#### To be done:
List each line of the records that contains the word "coordinates", counting only matches with the same case.

#### Information supplied:
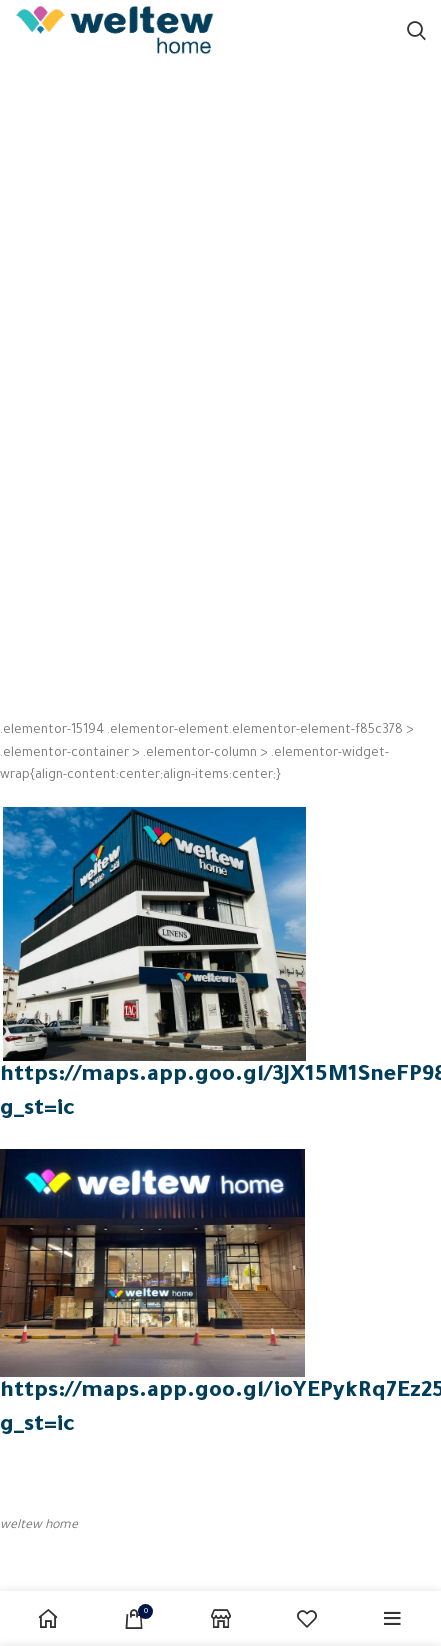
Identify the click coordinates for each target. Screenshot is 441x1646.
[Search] (416, 30)
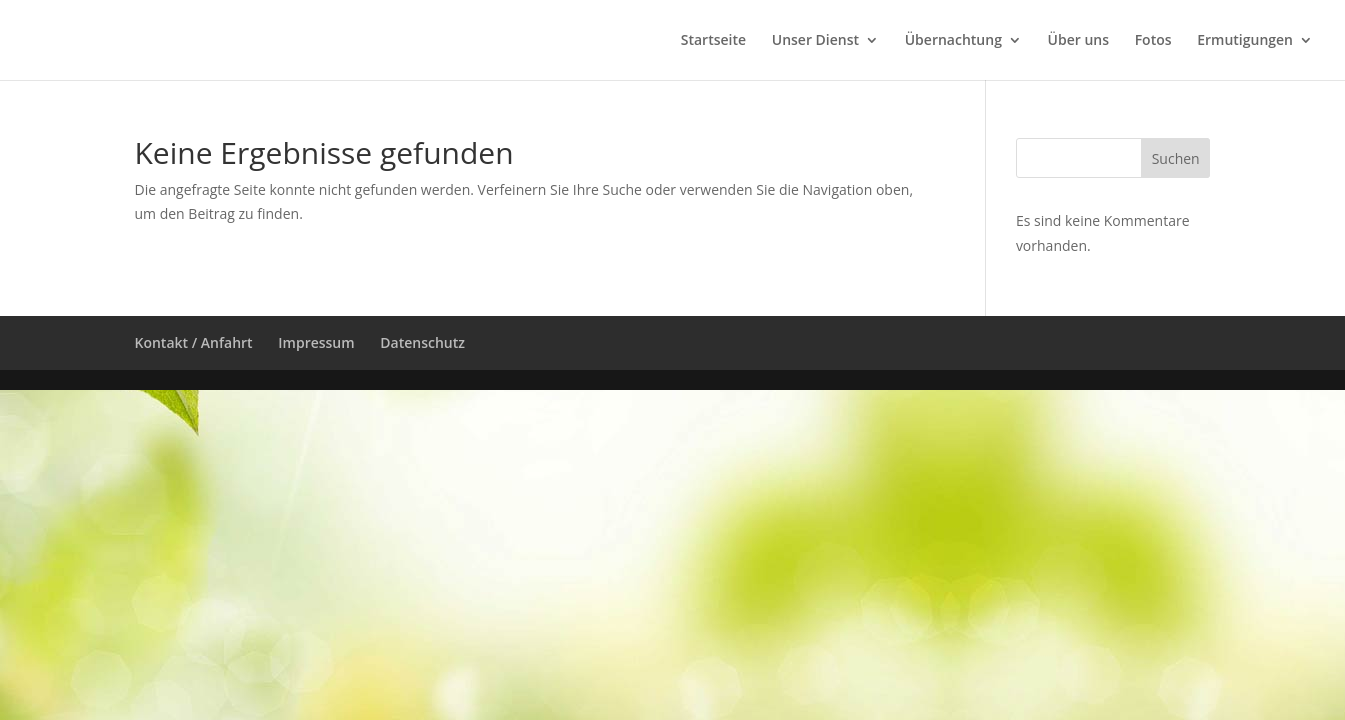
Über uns (1078, 41)
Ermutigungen (1245, 41)
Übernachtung (953, 41)
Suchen (1176, 158)
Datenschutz (422, 342)
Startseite (713, 41)
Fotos (1153, 41)
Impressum (316, 342)
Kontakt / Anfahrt (194, 342)
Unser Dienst (815, 41)
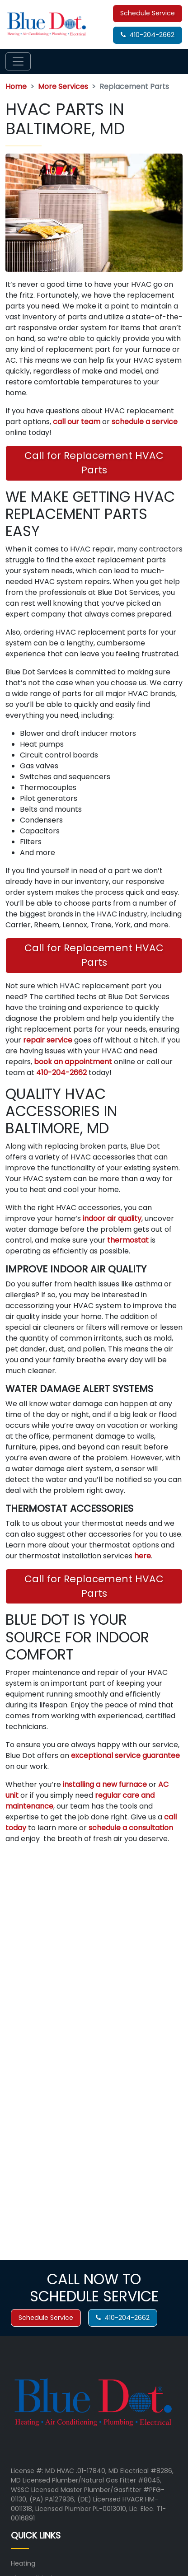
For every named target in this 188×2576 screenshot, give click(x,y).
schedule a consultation (131, 1828)
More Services (63, 86)
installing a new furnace (105, 1784)
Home (16, 86)
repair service (47, 1040)
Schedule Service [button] (147, 13)
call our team (76, 421)
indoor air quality (112, 1218)
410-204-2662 (147, 34)
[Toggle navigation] (18, 61)
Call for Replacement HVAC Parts (94, 463)
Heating (23, 2563)
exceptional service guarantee (125, 1755)
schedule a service (145, 421)
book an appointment (73, 1062)
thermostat (128, 1240)
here (142, 1556)
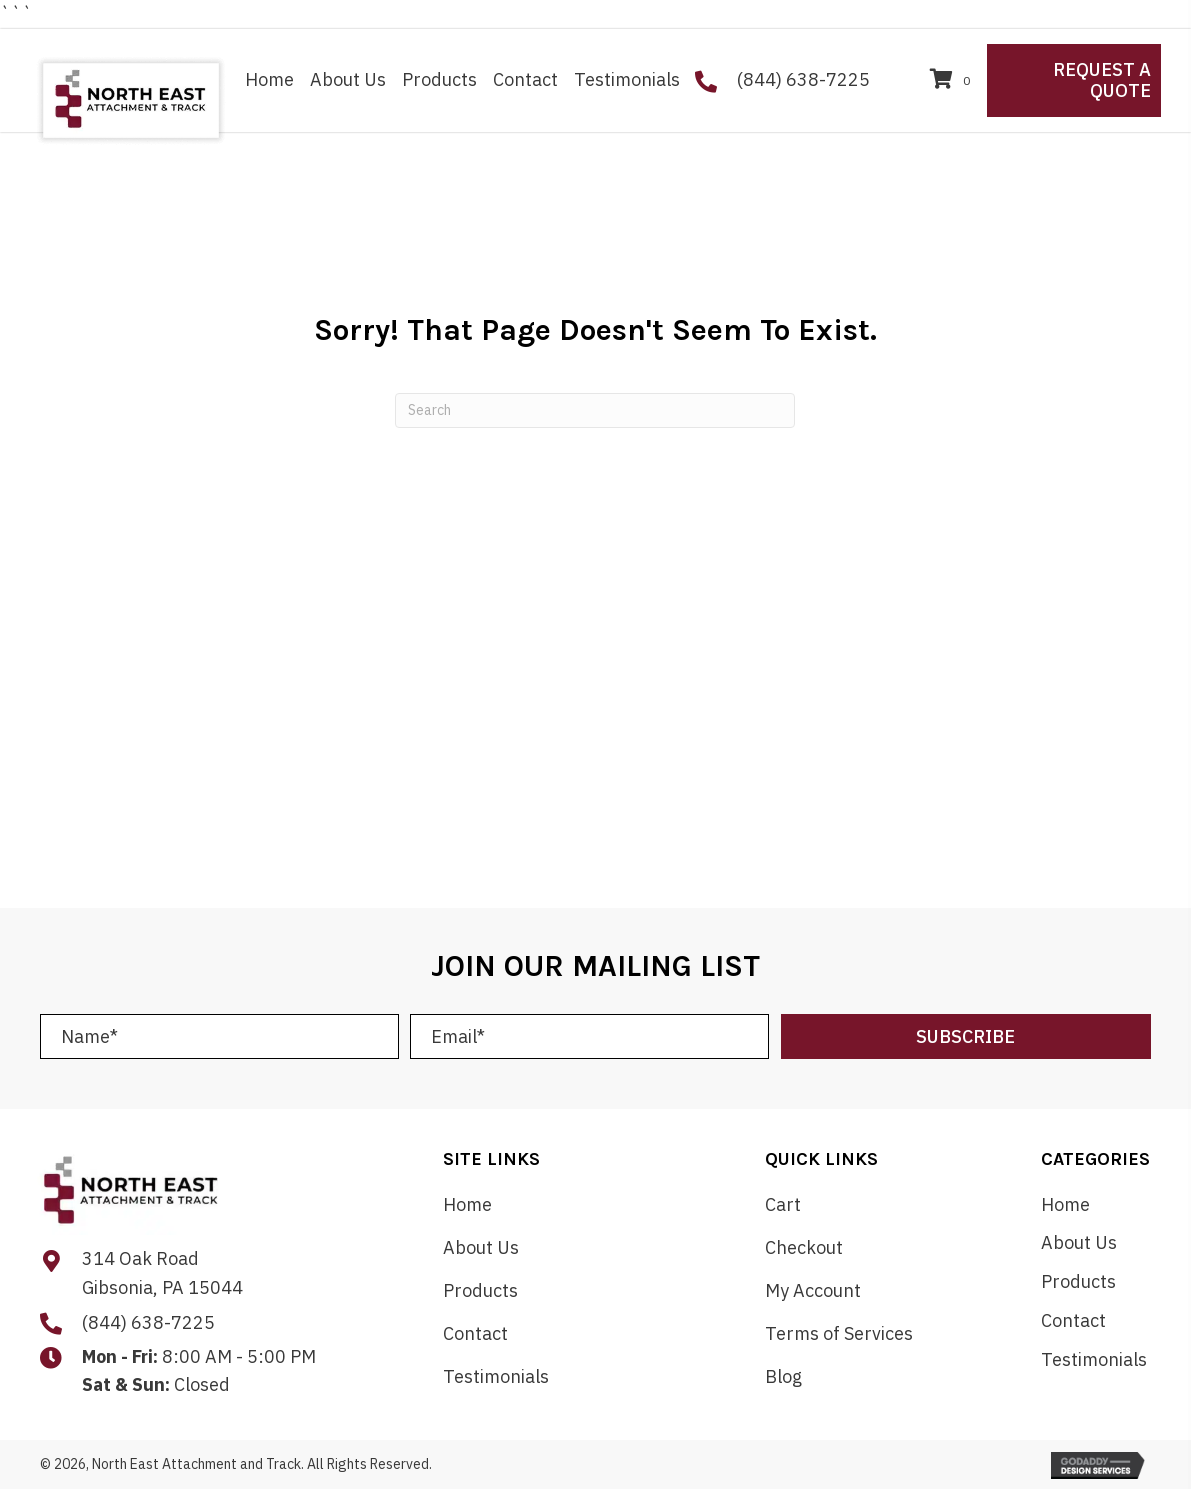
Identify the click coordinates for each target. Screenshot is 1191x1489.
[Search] (595, 410)
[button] (966, 1036)
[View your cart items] (953, 80)
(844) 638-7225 (803, 79)
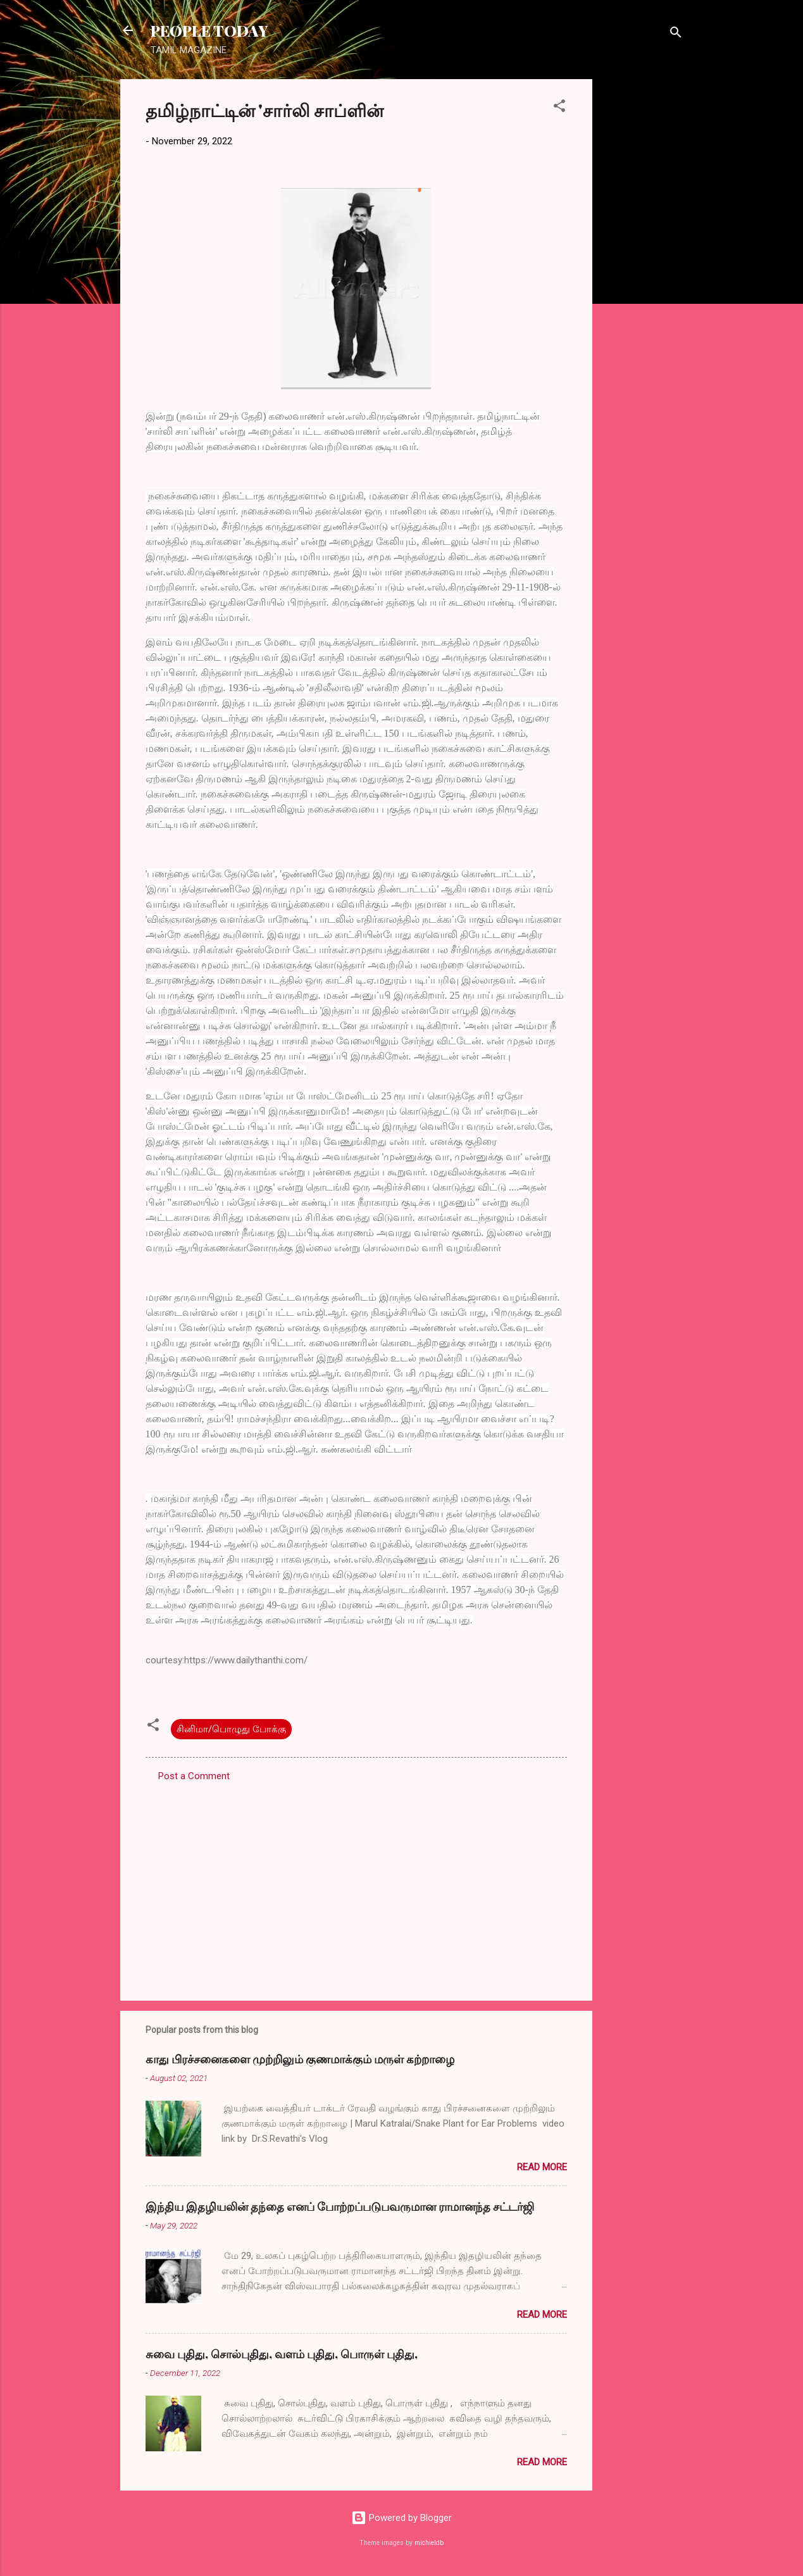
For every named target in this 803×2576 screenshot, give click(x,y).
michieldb (429, 2543)
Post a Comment (194, 1776)
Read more (542, 2167)
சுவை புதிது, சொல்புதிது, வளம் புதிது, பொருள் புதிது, (282, 2353)
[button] (559, 108)
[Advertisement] (642, 269)
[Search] (675, 34)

#### Task result:
Identify the click coordinates for each target. Screenshot is 441x1646.
Identify the click coordinates for each target. Screenshot is 1191x1489.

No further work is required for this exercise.